• Voltooi het volgende
1. Vertaal deze zin uit de tekst over de luchthaven in het Engels: "Daarnaast beschikt de luchthaven nog over een start- en landingsplaats voor gebruik door helikopters."
2. Schrijf de tekst over de banen van de luchthaven verder vanaf het punt waar die ophoudt.

Op grond van het Verdrag inzake de internationale burgerluchtvaart1 wordt door middel van een codenummer en codeletter, gerelateerd aan respectievelijk
de lengte van de baan en de grootte van de vliegtuigen, aangegeven welk luchtverkeer
van de luchthaven gebruik kan maken.
Naast de verharde baan is op de luchthaven een onverharde baan gelegen voor het gebruik
door micro light airplanes (MLA’s). Daarnaast beschikt de luchthaven nog over een
start- en landingsplaats voor gebruik door helikopters. Het in het aanwijzingsbesluit
nog gebruikte begrip hefschroefvliegtuig is conform de huidige terminologie vervangen
door helikopter.

• Getoonde vermeldingen
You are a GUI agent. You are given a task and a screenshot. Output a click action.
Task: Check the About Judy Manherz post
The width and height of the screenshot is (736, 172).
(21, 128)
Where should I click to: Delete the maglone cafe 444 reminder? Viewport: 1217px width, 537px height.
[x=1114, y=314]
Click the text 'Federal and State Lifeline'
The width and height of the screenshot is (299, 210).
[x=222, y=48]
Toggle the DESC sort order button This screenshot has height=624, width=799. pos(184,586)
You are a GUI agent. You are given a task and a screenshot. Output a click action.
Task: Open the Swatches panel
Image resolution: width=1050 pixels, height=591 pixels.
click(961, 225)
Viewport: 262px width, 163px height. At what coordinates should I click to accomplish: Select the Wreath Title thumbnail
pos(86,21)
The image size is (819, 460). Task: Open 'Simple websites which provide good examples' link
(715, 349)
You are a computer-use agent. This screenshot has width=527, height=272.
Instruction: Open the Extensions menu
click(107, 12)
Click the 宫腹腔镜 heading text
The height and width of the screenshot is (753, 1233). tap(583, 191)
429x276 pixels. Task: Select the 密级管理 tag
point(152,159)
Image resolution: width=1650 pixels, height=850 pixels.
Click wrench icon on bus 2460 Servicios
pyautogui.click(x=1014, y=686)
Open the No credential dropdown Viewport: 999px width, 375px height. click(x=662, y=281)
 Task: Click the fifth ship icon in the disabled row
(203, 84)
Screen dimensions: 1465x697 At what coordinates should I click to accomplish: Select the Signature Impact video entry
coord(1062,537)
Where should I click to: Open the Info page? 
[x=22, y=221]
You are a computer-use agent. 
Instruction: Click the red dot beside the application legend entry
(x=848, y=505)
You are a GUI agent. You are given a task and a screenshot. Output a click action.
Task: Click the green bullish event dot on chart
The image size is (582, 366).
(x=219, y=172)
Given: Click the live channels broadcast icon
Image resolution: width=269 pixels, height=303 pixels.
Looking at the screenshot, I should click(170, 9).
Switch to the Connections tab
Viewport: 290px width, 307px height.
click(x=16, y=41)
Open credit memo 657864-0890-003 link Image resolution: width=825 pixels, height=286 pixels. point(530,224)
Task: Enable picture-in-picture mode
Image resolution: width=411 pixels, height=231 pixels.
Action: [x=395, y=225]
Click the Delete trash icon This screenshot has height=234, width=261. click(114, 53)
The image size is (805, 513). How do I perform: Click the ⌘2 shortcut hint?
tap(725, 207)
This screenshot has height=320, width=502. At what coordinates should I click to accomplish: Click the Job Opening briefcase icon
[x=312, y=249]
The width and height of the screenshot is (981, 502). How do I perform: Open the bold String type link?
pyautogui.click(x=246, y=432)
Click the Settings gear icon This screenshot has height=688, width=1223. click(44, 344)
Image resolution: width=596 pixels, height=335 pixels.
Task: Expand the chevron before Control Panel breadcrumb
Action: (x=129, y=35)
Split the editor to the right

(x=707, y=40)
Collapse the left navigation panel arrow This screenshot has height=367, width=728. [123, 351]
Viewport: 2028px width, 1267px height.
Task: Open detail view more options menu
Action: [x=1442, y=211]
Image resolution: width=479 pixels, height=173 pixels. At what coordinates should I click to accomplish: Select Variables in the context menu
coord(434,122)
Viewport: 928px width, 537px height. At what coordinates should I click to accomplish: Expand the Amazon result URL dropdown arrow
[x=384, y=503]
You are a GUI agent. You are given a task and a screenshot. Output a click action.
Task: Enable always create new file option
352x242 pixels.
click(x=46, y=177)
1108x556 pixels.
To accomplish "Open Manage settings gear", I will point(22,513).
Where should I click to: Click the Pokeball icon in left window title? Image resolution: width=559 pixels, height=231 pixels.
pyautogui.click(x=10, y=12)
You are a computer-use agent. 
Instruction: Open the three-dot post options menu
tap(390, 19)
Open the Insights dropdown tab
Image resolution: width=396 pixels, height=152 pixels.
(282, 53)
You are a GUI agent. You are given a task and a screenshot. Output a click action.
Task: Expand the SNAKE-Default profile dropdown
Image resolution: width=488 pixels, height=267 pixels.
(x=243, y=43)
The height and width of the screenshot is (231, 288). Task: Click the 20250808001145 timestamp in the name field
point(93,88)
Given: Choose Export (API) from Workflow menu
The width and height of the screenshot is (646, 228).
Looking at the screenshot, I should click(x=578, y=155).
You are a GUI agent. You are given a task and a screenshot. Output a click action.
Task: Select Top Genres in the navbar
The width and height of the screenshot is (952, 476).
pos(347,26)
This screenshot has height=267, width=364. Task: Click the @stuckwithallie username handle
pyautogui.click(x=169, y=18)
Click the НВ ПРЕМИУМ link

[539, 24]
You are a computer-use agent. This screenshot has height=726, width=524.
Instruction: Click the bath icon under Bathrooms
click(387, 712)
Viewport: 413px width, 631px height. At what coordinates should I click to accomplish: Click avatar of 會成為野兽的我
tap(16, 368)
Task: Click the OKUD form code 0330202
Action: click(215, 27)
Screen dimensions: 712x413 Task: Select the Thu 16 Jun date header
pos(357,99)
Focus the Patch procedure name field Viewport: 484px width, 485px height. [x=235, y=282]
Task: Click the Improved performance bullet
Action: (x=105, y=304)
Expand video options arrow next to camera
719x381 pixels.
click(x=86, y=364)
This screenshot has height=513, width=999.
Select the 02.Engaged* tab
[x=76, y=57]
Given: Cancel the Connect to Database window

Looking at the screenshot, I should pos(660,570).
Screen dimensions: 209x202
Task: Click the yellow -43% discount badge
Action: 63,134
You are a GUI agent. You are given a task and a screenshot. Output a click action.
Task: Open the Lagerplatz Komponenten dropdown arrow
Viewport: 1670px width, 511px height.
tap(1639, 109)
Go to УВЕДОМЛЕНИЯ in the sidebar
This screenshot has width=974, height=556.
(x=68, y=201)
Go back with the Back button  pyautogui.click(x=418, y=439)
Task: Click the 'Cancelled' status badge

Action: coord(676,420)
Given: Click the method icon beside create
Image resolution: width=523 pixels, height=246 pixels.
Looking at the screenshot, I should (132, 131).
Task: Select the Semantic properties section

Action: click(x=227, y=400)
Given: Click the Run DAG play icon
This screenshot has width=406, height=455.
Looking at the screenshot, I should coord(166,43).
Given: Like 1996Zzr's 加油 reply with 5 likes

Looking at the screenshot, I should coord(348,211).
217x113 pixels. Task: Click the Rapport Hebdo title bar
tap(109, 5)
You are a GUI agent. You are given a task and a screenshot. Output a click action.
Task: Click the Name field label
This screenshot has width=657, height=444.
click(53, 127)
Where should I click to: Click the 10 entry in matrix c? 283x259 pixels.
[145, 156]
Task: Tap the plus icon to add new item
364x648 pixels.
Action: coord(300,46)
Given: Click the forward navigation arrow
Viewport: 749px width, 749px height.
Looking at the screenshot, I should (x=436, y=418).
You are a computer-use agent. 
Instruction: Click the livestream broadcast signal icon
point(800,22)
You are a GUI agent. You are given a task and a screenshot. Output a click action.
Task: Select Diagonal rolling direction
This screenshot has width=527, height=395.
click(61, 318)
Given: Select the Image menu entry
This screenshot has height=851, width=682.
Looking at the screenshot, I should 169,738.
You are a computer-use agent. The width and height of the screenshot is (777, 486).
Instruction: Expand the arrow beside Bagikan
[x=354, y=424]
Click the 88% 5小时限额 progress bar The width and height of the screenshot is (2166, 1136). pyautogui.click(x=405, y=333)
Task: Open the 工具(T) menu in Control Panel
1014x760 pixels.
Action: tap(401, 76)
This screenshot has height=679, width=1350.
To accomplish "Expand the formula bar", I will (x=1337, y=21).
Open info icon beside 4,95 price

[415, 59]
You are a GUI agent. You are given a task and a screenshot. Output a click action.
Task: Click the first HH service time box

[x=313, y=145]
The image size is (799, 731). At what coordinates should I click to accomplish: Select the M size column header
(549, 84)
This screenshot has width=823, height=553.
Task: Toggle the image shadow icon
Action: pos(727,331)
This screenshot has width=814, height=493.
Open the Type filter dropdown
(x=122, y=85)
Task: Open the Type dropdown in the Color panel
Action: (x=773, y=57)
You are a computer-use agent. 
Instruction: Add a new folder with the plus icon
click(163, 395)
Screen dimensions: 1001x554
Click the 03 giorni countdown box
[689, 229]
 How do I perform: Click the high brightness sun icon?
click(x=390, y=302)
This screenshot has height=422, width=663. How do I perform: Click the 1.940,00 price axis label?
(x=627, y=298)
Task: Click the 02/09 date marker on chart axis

• Antwoorden opdrachten
1. In addition, the airport also has a takeoff and landing site for use by helicopters.

2.
Artikel 4
Dit artikel is ontleend aan artikel 2 van het aanwijzingsbesluit van 2001. Zie ook
het laatste onderdeel onder punt 4 van de algemene toelichting bij deze regeling voor
een nadere uitwerking van dit artikel. Gebruik van de luchthaven door militaire luchtvaartuigen
is niet toegestaan.
Artikel 5
Dit artikel geeft de gebruiksmogelijkheden en openstellingstijden van de luchthaven
weer en is overgenomen uit artikel 2 van het aanwijzingsbesluit van 2001. De bepaling
uit artikel 8, vierde lid, van het aanwijzingsbesluit dat voor het opstijgen van ballonnen
vooraf toestemming nodig is van de exploitant is niet overgenomen, omdat de mogelijkheid
van voorafgaande toestemming in het algemeen al is vastgelegd in artikel 8.52 van
de Wet luchtvaart.
De gewijzigde gebruiksmogelijkheden en openstellingstijden in dit artikel zijn afkomstig
uit de ontheffing op grond van artikel 33, tweede lid, van de Luchtvaartwet (Stcrt. 2014, nr. 28169) voor vluchten van bepaalde vliegscholen, de ANWB-MAA (ANWB Medical Air Assistance)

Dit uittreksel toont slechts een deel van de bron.